(Records from a data collection)

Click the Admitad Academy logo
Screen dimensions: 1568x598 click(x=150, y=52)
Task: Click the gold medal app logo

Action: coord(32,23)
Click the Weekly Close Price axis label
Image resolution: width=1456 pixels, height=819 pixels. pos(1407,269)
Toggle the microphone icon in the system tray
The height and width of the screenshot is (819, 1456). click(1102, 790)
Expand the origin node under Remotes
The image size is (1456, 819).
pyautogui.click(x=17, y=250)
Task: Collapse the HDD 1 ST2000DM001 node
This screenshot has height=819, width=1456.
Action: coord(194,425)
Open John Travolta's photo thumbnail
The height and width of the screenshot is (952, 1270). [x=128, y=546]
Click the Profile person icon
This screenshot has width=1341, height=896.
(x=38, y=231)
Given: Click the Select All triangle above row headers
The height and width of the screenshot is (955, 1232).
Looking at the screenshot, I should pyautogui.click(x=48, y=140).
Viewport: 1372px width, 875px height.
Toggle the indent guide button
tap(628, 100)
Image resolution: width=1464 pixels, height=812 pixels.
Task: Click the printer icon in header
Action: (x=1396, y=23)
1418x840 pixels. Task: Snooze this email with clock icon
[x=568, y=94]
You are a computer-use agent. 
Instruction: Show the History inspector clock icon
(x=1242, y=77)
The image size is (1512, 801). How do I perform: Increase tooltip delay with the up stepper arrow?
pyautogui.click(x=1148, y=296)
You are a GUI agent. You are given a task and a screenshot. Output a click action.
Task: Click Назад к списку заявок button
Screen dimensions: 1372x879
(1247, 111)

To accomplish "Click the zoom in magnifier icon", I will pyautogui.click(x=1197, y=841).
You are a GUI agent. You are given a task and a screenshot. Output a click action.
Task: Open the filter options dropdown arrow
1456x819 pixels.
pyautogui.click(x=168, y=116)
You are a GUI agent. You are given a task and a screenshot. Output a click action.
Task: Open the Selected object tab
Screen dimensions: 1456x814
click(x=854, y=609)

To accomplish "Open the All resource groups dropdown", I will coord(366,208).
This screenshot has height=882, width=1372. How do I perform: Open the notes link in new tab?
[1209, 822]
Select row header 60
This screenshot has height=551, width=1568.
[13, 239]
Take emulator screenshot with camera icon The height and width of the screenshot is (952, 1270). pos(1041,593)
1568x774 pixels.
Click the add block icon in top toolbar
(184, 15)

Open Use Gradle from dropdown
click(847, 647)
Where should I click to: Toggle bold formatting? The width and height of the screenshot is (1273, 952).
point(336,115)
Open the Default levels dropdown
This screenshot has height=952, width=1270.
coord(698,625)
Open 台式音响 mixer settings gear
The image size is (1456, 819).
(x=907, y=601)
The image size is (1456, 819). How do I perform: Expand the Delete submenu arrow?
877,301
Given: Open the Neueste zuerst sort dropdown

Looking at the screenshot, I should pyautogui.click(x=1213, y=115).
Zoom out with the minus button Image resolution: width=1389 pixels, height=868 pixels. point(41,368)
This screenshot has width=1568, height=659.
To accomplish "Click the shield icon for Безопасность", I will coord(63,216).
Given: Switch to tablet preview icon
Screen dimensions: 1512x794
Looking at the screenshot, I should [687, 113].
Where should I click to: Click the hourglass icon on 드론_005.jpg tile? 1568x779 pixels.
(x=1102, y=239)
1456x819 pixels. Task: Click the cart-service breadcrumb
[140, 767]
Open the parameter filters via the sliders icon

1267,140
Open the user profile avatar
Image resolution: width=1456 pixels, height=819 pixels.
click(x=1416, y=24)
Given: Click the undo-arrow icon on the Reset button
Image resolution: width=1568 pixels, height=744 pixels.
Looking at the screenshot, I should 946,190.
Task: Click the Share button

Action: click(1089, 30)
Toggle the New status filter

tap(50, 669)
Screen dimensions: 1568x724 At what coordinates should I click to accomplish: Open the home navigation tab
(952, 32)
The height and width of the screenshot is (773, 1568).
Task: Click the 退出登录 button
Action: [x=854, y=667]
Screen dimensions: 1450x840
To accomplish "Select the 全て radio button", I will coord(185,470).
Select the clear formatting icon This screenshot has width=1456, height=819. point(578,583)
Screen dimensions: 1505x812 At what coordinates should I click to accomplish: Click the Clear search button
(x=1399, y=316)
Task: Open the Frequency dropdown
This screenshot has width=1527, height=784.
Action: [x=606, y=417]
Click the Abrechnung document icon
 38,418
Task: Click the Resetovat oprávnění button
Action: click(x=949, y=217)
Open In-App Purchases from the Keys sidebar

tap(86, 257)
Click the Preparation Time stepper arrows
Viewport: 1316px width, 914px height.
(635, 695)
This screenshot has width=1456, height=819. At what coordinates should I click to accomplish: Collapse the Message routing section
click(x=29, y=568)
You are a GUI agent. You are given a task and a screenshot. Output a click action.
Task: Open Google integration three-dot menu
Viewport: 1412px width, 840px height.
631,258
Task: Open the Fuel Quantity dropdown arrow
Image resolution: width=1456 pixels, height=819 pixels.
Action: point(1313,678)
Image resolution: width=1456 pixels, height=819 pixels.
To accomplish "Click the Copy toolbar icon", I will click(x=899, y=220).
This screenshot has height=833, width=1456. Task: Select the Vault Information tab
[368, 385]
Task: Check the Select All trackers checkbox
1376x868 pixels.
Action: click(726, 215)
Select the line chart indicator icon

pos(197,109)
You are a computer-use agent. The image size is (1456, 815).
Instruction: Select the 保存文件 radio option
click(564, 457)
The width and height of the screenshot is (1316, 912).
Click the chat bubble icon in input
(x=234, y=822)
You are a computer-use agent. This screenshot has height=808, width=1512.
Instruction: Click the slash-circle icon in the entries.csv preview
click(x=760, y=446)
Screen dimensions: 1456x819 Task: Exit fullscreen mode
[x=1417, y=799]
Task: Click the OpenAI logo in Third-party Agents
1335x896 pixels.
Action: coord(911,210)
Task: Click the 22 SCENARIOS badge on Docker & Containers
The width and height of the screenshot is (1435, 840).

=== What you are asked to do ===
Every line from the line containing "1568x774 pixels." through the line containing "Zoom out with" in the records above must be retyped exactly. Leave out the rest.

=== Response to this task ===
1568x774 pixels.
Click the add block icon in top toolbar
(184, 15)

Open Use Gradle from dropdown
click(847, 647)
Where should I click to: Toggle bold formatting? The width and height of the screenshot is (1273, 952).
point(336,115)
Open the Default levels dropdown
This screenshot has height=952, width=1270.
coord(698,625)
Open 台式音响 mixer settings gear
The image size is (1456, 819).
(x=907, y=601)
The image size is (1456, 819). How do I perform: Expand the Delete submenu arrow?
877,301
Given: Open the Neueste zuerst sort dropdown

Looking at the screenshot, I should pyautogui.click(x=1213, y=115).
Zoom out with the minus button Image resolution: width=1389 pixels, height=868 pixels. point(41,368)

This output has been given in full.